Su padre abrió la puerta sin ganas y lo dejó pasar. Celestine Nott, estaba sentada en una esquina mirando el ventanal en el cual se veían copos de nieve caer lentamente. Ella estaba pálida, con los parpados marcados y las ojeras moradas. Se veía mucho más delgada y con el cabello desteñido, ya no era ese marrón oscuro y brillante, ahora parecía un castaño carbón.

-Madre - Theo corrió hasta el sillón donde estaba sentada. Era un día antes de Navidad, ya llevaba tres días en la casa y recién su padre se dignaba a dejarlo ir a verla.

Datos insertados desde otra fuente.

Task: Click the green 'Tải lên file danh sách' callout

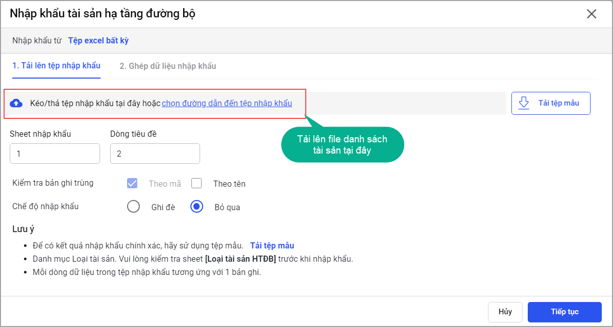Action: pyautogui.click(x=342, y=144)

-Theo, cariño - su madre lo abrazó con fuerza, correspondiéndole a su único hijo -. ¿Qué haces aquí? Le pedí a Narcissa que te dijera que no vinieras.

-Como me iba a quedar en Hogwarts, necesitaba ver como estabas - le respondió él, ahorrándose las lágrimas.

Estaba viva. Estaba viva.

- ¿Cómo estás? ¿Estás bien? ¿Te da de comer? ¿Te ha hecho algo?

-Estoy bien, Theo - respondió ella sonriéndole. Theodore no entendía cómo podía lograr sonreírle estando como estaba -. Me da de comer y no me ha hecho nada desde que me metió acá.

- ¿Estás segura? Quizás te ha hechizado para que no te des cuenta…

-Tu padre no me haría algo así de nuevo.

- ¿Entonces porque estás acá? - Theo no entendía por qué su madre decía esa clase de cosas -. ¿Estás bajo la Imperius?

-No, cariño - Theodore no estaba seguro, pero tampoco sabía cómo revertir esa maldición como para asegurarse -. Estoy bien, créeme. Pero no quiero que vuelvas a venir a esta casa, puedes largarte, ya tienes diecisiete años.

-Mi padre no me dejará - respondió él -. Sabes que quiere que sea Mortífago, no me dejará irme hasta que me haya convertido en uno. No le importa que ya sea un adulto.

-Prométeme que cuando puedas, lo harás.

Theodore seguía sin entender muy bien que era lo que estaba pasando. Su madre le decía que su padre no era capaz de hacerle nada más a ella, pero le pedía que se fuera de la casa. Había pensado ciertamente en irse, pero ¿a dónde iría? Aún no terminaba el colegio, no tenía más familia a parte de sus padres ¿A dónde iría? Además, su padre no lo permitiría, y si se iba, mandaría a alguien a buscarlo y lo esperaría de nuevo en esa mansión decidido a lanzarle unos Crucios.

-Está bien - respondió él por complacer a su madre -. Pero, madre, tenemos que hablar.

- ¿Qué ha pasado?

-Tengo que sacarte de aquí - respondió el castaño sin darle muchas vueltas -. Necesito sacarte de aquí.

-Theo, estoy bien.

-No mamá - Theo creía que estaba hablando con una cría de cinco años. No creía que su padre no le había hecho nada en todo este tiempo, porque antes de irse de Hogwarts no se comportaba de esa manera -. ¿Cómo puedes decir que estás bien si estás secuestrada? Le voy a proponer a mi padre un plan, te mandaremos lo más lejos posible, volverás a usar tu apellido de soltera y mi padre nunca más sabrá nada acerca de ti. Es lo que quiere, créeme.

-Theo, yo soy una Nott - respondió ella -. Yo amo a tu padre.

Theo estaba controlando cada vez más las ganas de llorar. Su madre estaba enferma. Se había demorado en responder la carta de Narcissa, que se había perdido un mes de explicaciones sobre el actual estado de su madre. Se sentía el ser más despreciable de este planeta.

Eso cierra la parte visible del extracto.